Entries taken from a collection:
----
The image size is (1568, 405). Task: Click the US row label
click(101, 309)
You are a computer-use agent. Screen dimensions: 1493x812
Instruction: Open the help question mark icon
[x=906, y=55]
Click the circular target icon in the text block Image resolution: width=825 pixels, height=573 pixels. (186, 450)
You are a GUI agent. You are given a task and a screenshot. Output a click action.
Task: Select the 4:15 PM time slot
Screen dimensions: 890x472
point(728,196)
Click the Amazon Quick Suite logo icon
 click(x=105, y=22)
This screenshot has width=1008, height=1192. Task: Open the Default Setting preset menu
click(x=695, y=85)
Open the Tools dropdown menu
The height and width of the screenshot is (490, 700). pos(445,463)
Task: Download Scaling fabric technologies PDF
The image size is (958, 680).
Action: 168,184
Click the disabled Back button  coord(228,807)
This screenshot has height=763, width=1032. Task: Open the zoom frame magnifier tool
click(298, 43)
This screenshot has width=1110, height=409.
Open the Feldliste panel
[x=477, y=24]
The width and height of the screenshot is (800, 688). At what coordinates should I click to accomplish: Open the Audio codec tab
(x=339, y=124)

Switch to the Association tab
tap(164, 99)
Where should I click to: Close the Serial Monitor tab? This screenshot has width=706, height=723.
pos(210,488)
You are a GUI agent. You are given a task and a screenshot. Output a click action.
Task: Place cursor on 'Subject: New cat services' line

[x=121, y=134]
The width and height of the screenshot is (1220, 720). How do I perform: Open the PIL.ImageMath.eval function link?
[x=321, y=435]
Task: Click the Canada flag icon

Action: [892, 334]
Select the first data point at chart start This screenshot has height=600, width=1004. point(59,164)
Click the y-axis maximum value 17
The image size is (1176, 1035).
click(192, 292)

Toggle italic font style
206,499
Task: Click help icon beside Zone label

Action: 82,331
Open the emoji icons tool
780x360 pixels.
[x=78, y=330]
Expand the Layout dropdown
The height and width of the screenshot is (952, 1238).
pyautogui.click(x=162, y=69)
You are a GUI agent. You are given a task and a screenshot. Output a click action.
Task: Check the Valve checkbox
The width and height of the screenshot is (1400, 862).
----
#### PROBLEM DESCRIPTION
Lines above that have "Select": copy each of them.

#### SOLUTION TO THE PROBLEM
Task: Select the 4:15 PM time slot
Select the first data point at chart start This screenshot has height=600, width=1004. point(59,164)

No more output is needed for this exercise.